TEXT FOR ANALYSIS Block Start

As election after election and referendum after referendum shows, the yawning divide in Western politics is not between left and right: it’s between elites and everyone else. Brexit, the Voice, Trump... on every one of these, elite consensus was unanimous and strident. Yet, to their shock and dismay, every time, the vast press of voters disagreed with them.
Even on a key theme of the Democrat elites’ election rhetoric – ‘saving democracy’ – voters had a very different take than the elite consensus. To be sure, American voters agreed that American democracy needed to be saved.
But not from Donald Trump: from the Democrats.
The Associated Press conducts the broadest exit poll of voters as they leave polling stations on election day after casting their ballots. It’s called AP VoteCast, a nationwide survey of 120,000 voters. In the words of the Associated Press’ own report: “While inflation and immigration emerged as the dominant themes in this year’s presidential race, another issue was prominent in the minds of voters for both major candidates: the stakes for democracy.”
“Half of voters identified democracy as the single most important motivating factor for their vote.” The key phrase here is “motivating factor”. AP continues: “That was higher than the share of voters who answered the same way about inflation, the situation at the US-Mexico border, abortion policy or free speech.”
Before the left cheer, voters agreed that democracy was under threat. But the threat was not Donald Trump.
Concern for America’s democracy was the dominant force for two-thirds of the people who voted for Kamala Harris and one-third of those voting for Donald Trump, the survey found.
But hold on. If that’s right, surely Harris would have been the likely winner. Because “democracy” was a huge Democrat theme. They hammered the line that Trump was a “threat to democracy”. Harris even called him a “fascist”.
So what’s the catch? It turns out that Democrat voters’ definition of the threat to democracy was completely different to Republicans’ definition.
A respected Democrat pollster, Celinda Lake, said that based on her work with focus groups during the campaign, she had found “the great irony is that Trump” – who was supposed to be the great threat to democracy – “won the threat-to-democracy vote”.
Because the biggest threat to American democracy, voters decided, was open borders.
Illegal immigration was an area where Trump was perceived to be the better candidate. He whipped up fear that unless it was halted “we won’t have a country any more”.
Which is literally true. A sovereign nation is, by definition, one that controls its border. Open borders means that your country is no longer a sovereign nation.
Lake’s finding is supported by a separate poll conducted before election day. September’s American Identity poll, conducted by Ipsos for Syracuse University, found that “a majority of Americans across the political spectrum” believed undocumented immigrants to be “a threat to democracy”.
In this way, Trump turned the Democrats’ attack back on Harris. Her more abstract talk of the threat to democracy was outdone by the more concrete threat perceived to come from an out-of-control border.

TEXT FOR ANALYSIS Block End

• [ABOUT THIS TASK] Decide whether each statement agrees with the text on voters and the threat to democracy, and answer yes or no, quoting the words that settle it. 1. AP VoteCast surveyed 120,000 voters across the nation. 2. Concern for democracy was the dominant force for half of those who voted for Donald Trump. 3. The American Identity poll was carried out after election day.

MATERIAL SHOWN Block Start

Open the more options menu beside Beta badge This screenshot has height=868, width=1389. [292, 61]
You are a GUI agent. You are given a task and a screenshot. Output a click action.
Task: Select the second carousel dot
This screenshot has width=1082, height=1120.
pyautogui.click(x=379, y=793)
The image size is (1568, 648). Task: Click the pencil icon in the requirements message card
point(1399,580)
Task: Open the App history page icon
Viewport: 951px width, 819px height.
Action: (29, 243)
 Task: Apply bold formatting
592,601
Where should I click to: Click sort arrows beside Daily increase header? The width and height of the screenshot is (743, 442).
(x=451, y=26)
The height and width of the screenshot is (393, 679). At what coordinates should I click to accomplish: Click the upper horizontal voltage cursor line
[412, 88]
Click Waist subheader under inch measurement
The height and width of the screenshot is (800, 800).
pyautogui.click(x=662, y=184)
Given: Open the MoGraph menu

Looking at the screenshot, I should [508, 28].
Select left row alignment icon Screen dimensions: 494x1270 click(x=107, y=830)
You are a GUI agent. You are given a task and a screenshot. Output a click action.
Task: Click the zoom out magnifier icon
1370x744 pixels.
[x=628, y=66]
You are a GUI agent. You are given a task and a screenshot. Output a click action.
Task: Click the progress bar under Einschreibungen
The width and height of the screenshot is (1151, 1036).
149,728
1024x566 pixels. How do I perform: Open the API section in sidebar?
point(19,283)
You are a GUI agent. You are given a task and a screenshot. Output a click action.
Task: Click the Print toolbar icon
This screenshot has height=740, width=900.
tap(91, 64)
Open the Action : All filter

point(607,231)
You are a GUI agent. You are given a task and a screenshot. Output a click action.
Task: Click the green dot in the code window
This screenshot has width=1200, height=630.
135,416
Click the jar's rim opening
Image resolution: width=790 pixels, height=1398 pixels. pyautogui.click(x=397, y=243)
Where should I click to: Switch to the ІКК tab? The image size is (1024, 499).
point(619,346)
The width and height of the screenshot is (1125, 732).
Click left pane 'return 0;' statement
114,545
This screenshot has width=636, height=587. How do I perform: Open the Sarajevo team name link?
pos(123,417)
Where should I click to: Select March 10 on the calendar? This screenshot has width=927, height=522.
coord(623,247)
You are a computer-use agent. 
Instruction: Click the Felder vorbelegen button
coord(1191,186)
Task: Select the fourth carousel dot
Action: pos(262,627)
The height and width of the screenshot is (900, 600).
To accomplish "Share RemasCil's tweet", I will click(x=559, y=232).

MATERIAL SHOWN Block End

• [REPLY]
1. Yes: "a nationwide survey of 120,000 voters"
2. No: "one-third of those voting for Donald Trump"
3. No: "a separate poll conducted before election day"